O. James Samson - July 9, 2009

screenshotAudivolv is very interesting software simply because its purpose is to allow users to have more interaction with music. This Java-based application is practically a sample of artificial intelligence (AI) wherein constant interaction with the application will eventually help the application to fully comprehend your musical preferences.

The application has limited commands which will be ignored when the application picks up the user preferences. The most prominent commands are “Sounds Good” and “Sounds Bad”. When the user reacts to the music by clicking any of the commands, the application reacts accordingly through colorful lines. After a few songs, the application will practically run by itself. Your previous commands will be taken as a sample of your preferences.
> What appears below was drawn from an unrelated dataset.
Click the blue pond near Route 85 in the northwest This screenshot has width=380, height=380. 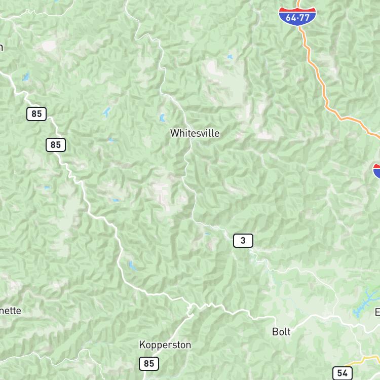26,77
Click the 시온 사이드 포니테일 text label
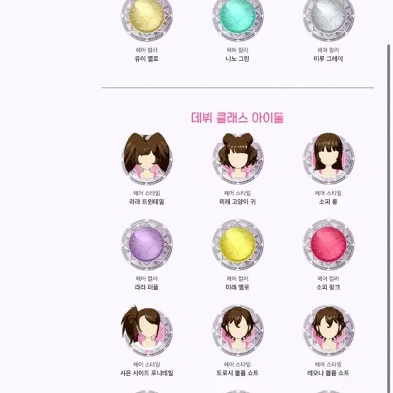Screen dimensions: 393x393 147,373
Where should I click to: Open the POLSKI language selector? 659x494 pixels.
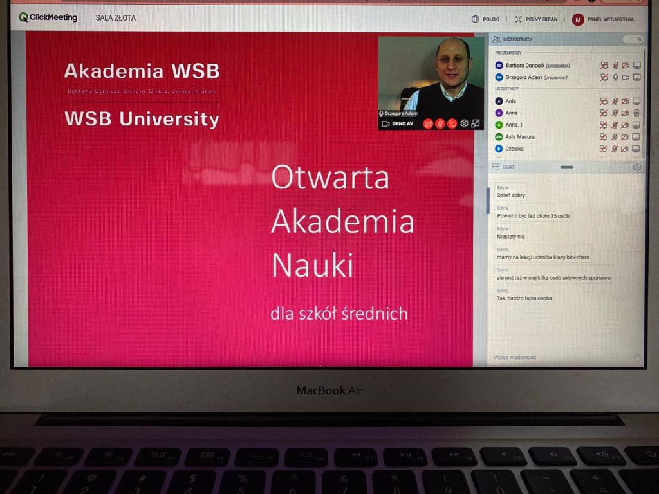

Since the application needs to learn your preferences first before it can be automated, the application will first use the electricity used in each speaker. As the music plays, you choose which part “Sounds good” and “Sounds bad”. The application will eventually learn your preferences and react accordingly on other songs.

An impressive function of Audivolv is the mouse interaction. Users can start the audio with simple mouse movements within the application. As the application continues to interpret the music, your mouse can be used to further control the reaction.

The obvious downside of the application is its practicality. While it’s impressive that you’ll be able to teach an application to interpret music, the application has no additional usability. Although it will require JRE (Java Runtime Environment) the possibility of an AI in Java-based application is a very impressive feat and a great way to interact with an application.

Check it out at codesimian.com

This entry was posted on Thursday, July 9th, 2009 at 7:19 am and is filed under Main. You can follow any responses to this entry through the RSS 2.0 feed. You can skip to the end and leave a response. Pinging is currently not allowed.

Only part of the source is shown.